> **Aim of the task**
The expected response is the full listing, retyped exactly, without its images.
[[ Supplied material open ]]
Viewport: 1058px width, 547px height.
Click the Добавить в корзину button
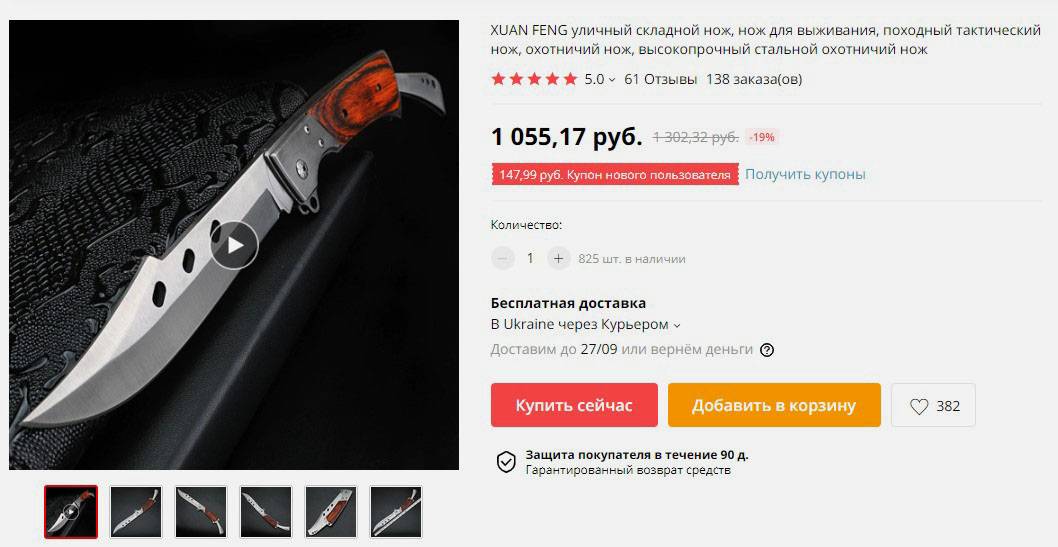[x=774, y=405]
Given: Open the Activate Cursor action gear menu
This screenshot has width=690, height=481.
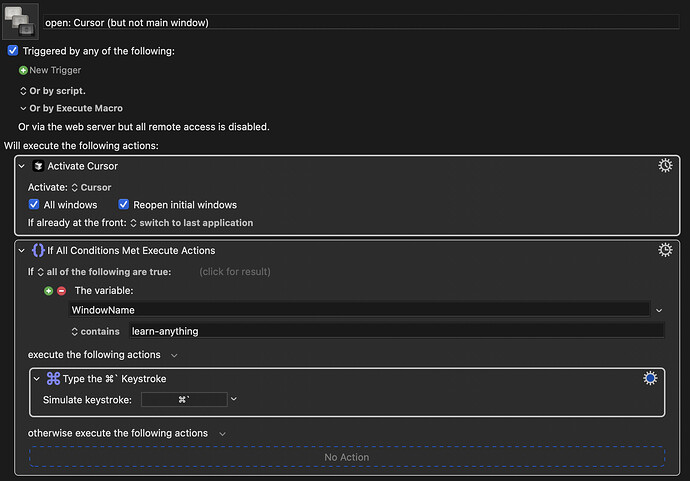Looking at the screenshot, I should [x=665, y=166].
[[ Supplied material closed ]]
> **Output below**
Viewport: 1058px width, 547px height.
Click the Добавить в корзину button
[x=774, y=405]
Given: Open the Activate Cursor action gear menu
This screenshot has width=690, height=481.
Looking at the screenshot, I should [x=665, y=166].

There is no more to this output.